**What you will do**: Return exactly those lines of the material below that fall between the line holding "Where should I click to: Follow" and the line holding "This screenshot has height=492, width=920.", inclusive.

**Data to process**:

------------------------------------------------------------

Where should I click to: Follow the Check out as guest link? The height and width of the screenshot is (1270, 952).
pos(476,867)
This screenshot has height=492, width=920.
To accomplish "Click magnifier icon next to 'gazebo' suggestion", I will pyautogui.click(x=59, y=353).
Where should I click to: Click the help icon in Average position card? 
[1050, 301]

------------------------------------------------------------

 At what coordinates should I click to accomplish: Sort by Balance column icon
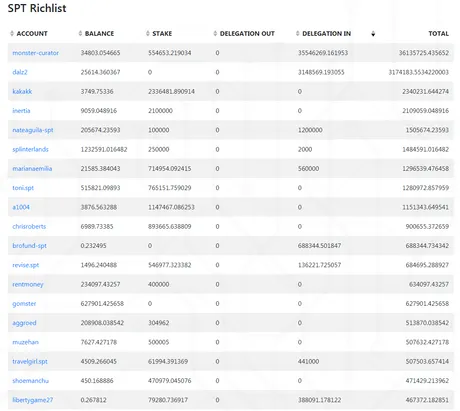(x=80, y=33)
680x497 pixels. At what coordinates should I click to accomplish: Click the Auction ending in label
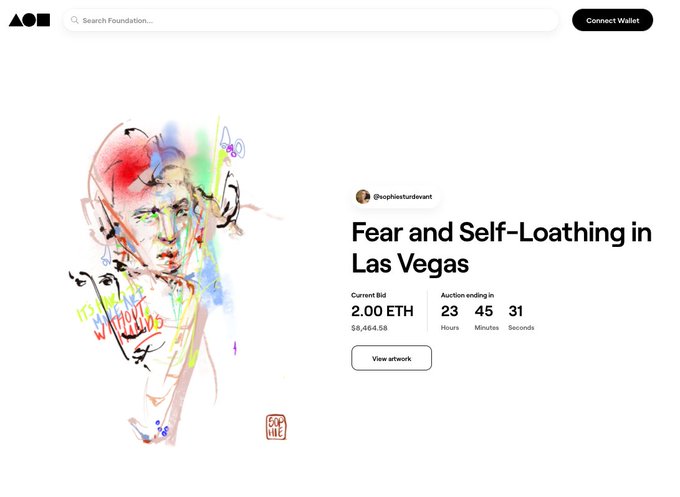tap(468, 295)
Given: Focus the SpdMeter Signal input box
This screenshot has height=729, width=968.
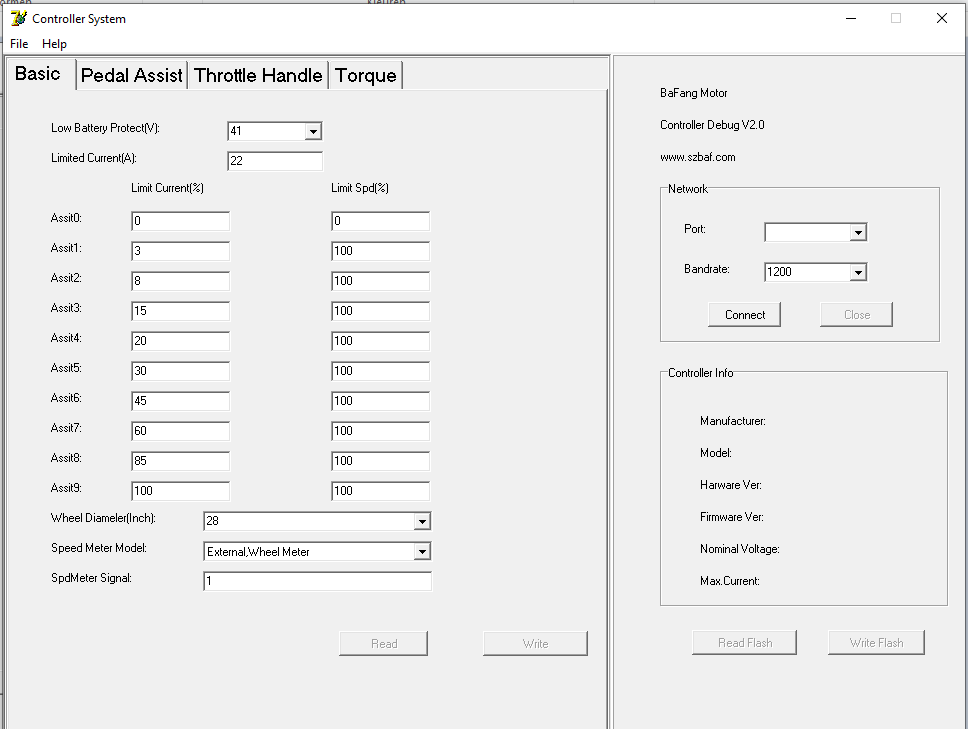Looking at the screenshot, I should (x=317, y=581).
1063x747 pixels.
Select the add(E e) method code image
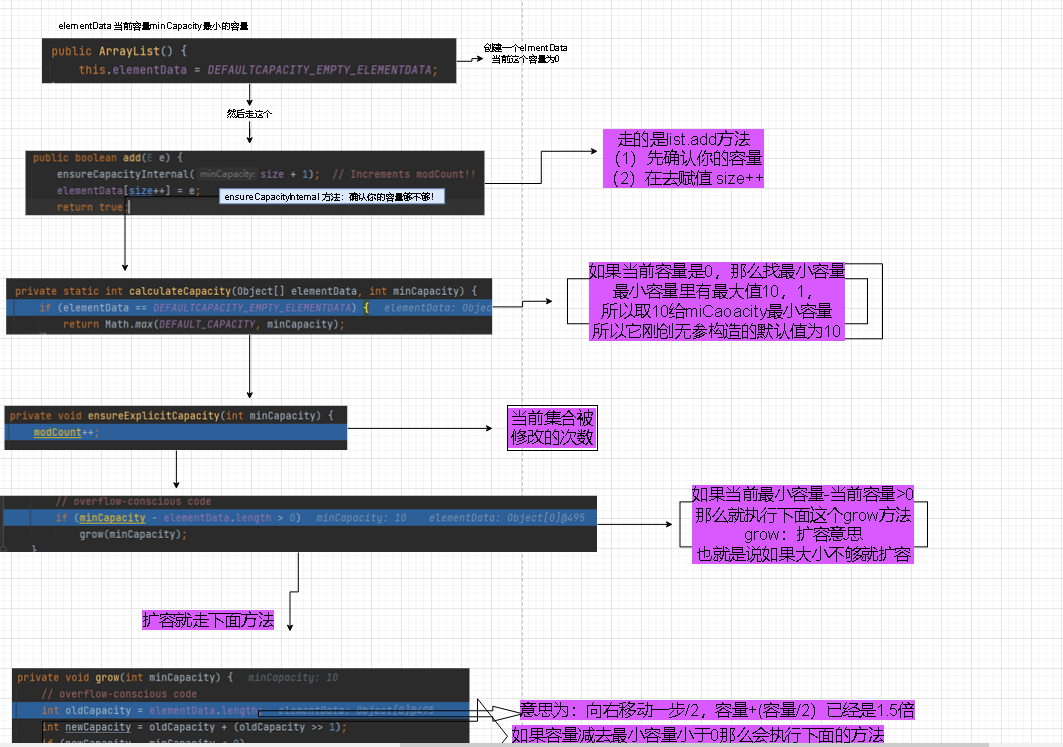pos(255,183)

------------------------------------------------------------

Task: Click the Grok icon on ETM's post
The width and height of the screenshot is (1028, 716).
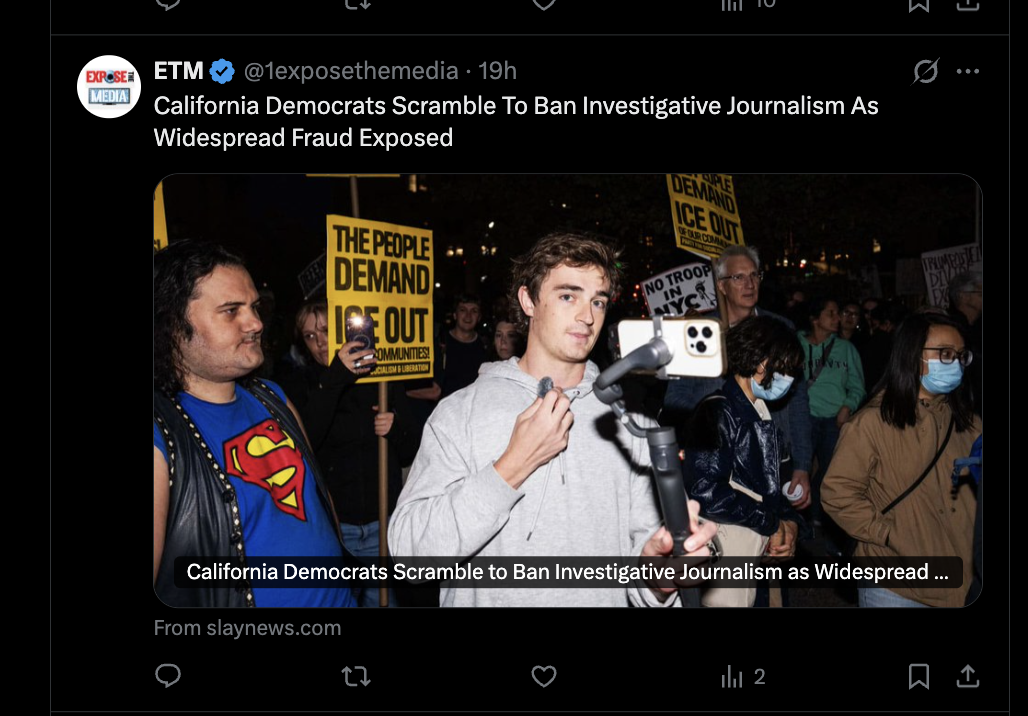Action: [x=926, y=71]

------------------------------------------------------------

**Solved exercise**:
Where should I click to: Follow the Check out as guest link? The height and width of the screenshot is (1270, 952).
pos(476,867)
This screenshot has height=492, width=920.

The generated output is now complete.